Additional language for different types of pregnancy risks (recommended as necessary):
Is there any way being in this study could be bad for me? For female participants who have the potential to become pregnant: There are/may be risks to a fetus if you become pregnant while participating in this study. The potential risks to a fetus or a nursing child are not known. If you are pregnant or nursing a child you cannot participate in this trial. You will be tested to see if you are pregnant and you must confirm that you do not intend to become pregnant during the trial. If you become pregnant or suspect being pregnant during study treatment or within [include the timeframe] after completing study treatment, you must inform the Study Doctor immediately, and you will need to stop taking the study drug immediately. You will not continue study treatment; however, your study doctor will want to follow your pregnancy. You may be asked to sign another consent form so information can be collected about the outcome of your pregnancy. Premenopausal females who can become pregnant must agree to either practice total abstinence or use effective contraception before participating in this study. The rhythm method, “natural family planning”, and withdrawal are not acceptable methods of contraception for this trial. Effective contraception for this study includes: [include the acceptable method(s) of birth control for participating in this study, deleting those not allowed] male condom, female condom, contraceptive sponge, contraceptive diaphragm, combined oral contraceptive pill, contraceptive patch, contraceptive vaginal ring, progestin-only pill, injectable, hormonal intrauterine device, non-hormonal intrauterine device, contraceptive implant, male sterilization, female sterilization (including hysterectomy). You must use contraception, at least [include the timeframe] before starting study treatment unless you abstain from sexual intercourse. You must use contraception during study treatment and for at least [include the timeframe] after stopping study treatment.

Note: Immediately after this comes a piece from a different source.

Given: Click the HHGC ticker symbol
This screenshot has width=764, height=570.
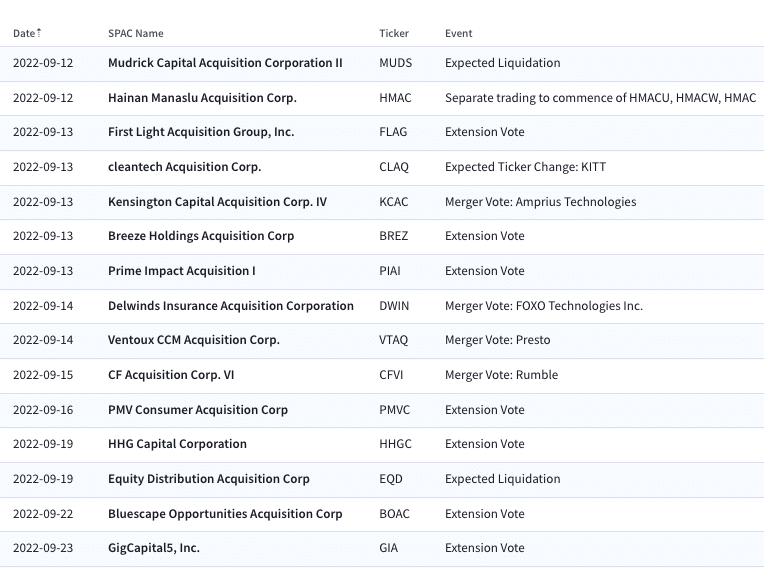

For male participants with female partners who have the potential to become pregnant:
There may be risks to the fetus if your partner is pregnant or becomes pregnant while you are in this study. You and your partner must either practice total abstinence or use effective contraception before participating in this study. The rhythm method, “natural family planning”, and withdrawal are not acceptable methods of contraception for this trial. Effective contraception for this study includes: [include the acceptable method(s) of birth control for participating in this study, deleting those not allowed] male condom, female condom, contraceptive sponge, contraceptive diaphragm, combined oral contraceptive pill, contraceptive patch, contraceptive vaginal ring, progestin-only pill, injectable, hormonal intrauterine device, non-hormonal intrauterine device, contraceptive implant, male sterilization, female sterilization (including hysterectomy)
You should also refrain from donating semen during therapy and for [include the timeframe] after stopping the therapy.
There is theoretical concern that study treatment can result in sperm abnormalities and/or can transmit harmful substances in their semen during sex. Therefore, if you are a male, you must remain abstinent or to use a condom, even if you have undergone vasectomy, and to advise your female partners of childbearing potential to use highly effective contraception while you are receiving study treatment and for [include the timeframe] after you stop study treatment. You must tell your study doctor or study personnel immediately if your partner becomes pregnant during this time.
If your partner becomes pregnant or suspects becoming pregnant during study treatment or within [include the timeframe] after completing study treatment, you must inform the Study Doctor immediately. Your Study Doctor may want to follow the pregnancy and may ask your partner to sign a consent form so he/she can collect information about the outcome of the pregnancy.